[[ LISTED ENTRIES open ]]
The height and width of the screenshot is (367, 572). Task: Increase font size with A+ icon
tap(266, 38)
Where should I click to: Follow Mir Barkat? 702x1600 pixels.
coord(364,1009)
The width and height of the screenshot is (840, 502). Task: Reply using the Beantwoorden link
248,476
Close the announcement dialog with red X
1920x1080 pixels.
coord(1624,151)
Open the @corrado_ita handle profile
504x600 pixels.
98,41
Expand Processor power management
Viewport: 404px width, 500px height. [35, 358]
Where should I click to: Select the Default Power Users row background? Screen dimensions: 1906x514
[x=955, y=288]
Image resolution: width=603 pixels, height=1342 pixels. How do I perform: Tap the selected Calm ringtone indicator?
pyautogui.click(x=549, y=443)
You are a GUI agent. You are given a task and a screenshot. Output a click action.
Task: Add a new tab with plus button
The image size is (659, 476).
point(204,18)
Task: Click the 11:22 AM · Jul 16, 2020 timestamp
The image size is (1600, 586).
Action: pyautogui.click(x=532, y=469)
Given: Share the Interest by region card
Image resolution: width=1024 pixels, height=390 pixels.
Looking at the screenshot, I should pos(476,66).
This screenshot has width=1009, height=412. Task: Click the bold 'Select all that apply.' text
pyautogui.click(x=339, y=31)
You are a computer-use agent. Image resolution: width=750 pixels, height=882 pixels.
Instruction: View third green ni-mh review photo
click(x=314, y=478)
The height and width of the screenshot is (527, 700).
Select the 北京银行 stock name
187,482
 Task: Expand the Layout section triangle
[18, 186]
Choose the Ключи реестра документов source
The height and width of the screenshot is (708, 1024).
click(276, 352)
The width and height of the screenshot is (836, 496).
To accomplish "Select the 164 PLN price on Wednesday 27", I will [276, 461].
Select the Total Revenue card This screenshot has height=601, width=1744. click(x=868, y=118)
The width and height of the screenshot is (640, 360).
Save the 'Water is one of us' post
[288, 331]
[[ LISTED ENTRIES closed ]]
- _GOAL OF THE EXERCISE_
Restate word for word the lines above, beginning with the one that contains "Image resolution: width=1024" and ending with the last line.

- _SOLUTION_
Image resolution: width=1024 pixels, height=390 pixels.
Looking at the screenshot, I should pos(476,66).
This screenshot has width=1009, height=412. Task: Click the bold 'Select all that apply.' text
pyautogui.click(x=339, y=31)
You are a computer-use agent. Image resolution: width=750 pixels, height=882 pixels.
Instruction: View third green ni-mh review photo
click(x=314, y=478)
The height and width of the screenshot is (527, 700).
Select the 北京银行 stock name
187,482
 Task: Expand the Layout section triangle
[18, 186]
Choose the Ключи реестра документов source
The height and width of the screenshot is (708, 1024).
click(276, 352)
The width and height of the screenshot is (836, 496).
To accomplish "Select the 164 PLN price on Wednesday 27", I will [276, 461].
Select the Total Revenue card This screenshot has height=601, width=1744. click(x=868, y=118)
The width and height of the screenshot is (640, 360).
Save the 'Water is one of us' post
[288, 331]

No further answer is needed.